The "RTL" came from the company that built the hackable chip: Realtek.

RicoElectrico•23h ago
> A driver developer noticed that it was possible to turn off the built-in vertical and horizontal blank suppression

Aren't you confusing that with Fresco Logic USB to VGA?

theamk•20h ago
Having different number of bits in very similar commands (up vs down) is very unusual in low cost RF devices. Those things are built as simply as possible using underpowered CPUs, so I would not expect any sophistication.
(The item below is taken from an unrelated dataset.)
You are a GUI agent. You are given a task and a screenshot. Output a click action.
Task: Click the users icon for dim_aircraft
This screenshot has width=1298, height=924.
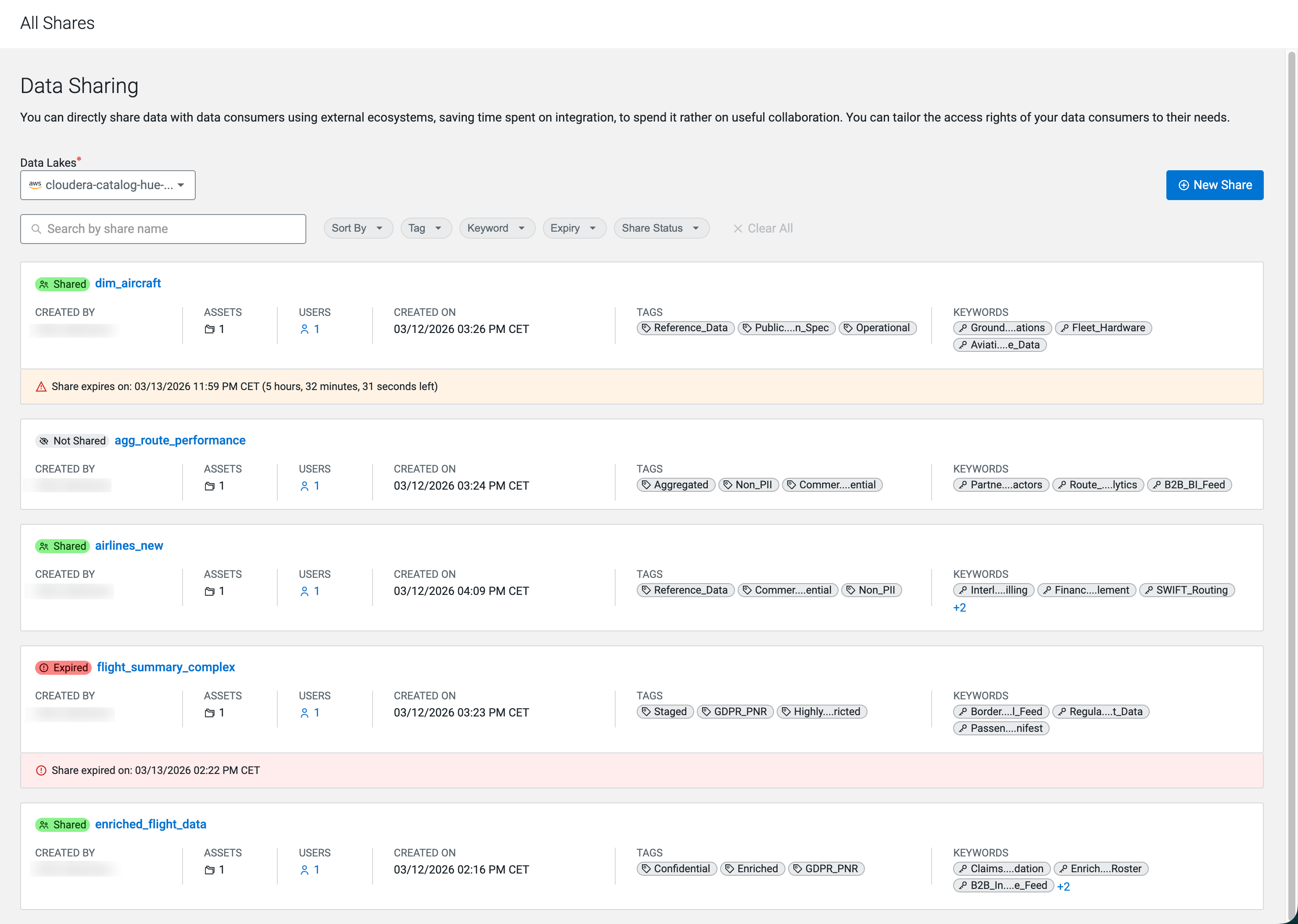point(305,329)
Based on patterns ("110110110", "1010", "111011101110"), I bet bits are variable length. Long pulse for sync, medium for 1, short for 0 (or other way). So there is always the same number of bits, but the time taken is different. This makes it very easy to decode, and explains the values in the table.

janwl•20h ago
All that audio engineering expertise and you can't remove the background noise from your microphone.
numpad0•19h ago
In similar manners to how lots of optical mouse sensors are Agilent command compatible, many RC cars are built on clones of Realtek TX2/RX2 chipsets. Ironically designed originally by the same company as the RTL2832U.
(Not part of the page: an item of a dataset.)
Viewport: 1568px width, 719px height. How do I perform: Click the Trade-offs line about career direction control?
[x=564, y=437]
The RX2 protocol is incredibly simplistic and inefficient at the same time, something like numbers of pulses in increments of few dozens to accept one of the grand total of dozen commands. It barely allow multiple command issuance within a second and completely incapable of handling analog inputs due to that. It's truly a product of "if it works" mindset.

They take the radio input, or just digital input into the antenna pin, or photodiode for IR input, or you can just remove the chip and solder an Arduino into H bridges. The difficulties are about the same. The minor disappointment I have had with these is that the steering servo built into the chassis inthe example I had was way too roughly made that analog control was plain impossible no matter what.

BobbyTables2•15h ago
Author should have used Universal Radio Hacker instead. https://github.com/jopohl/urh

It’s an amazing tool. In less than an hour I decoded my RF remotes for the fans in my house.

Whipped up a Python script (without external modules) that transmits a modulated carrier using HackRF. Now I can control fans (with lights) with scripts.

URH also really good at recognizing the pulse durations and repetitions.

All crude RG devices aren’t even ASK, it’s really OOK. The receivers don’t have an ADC!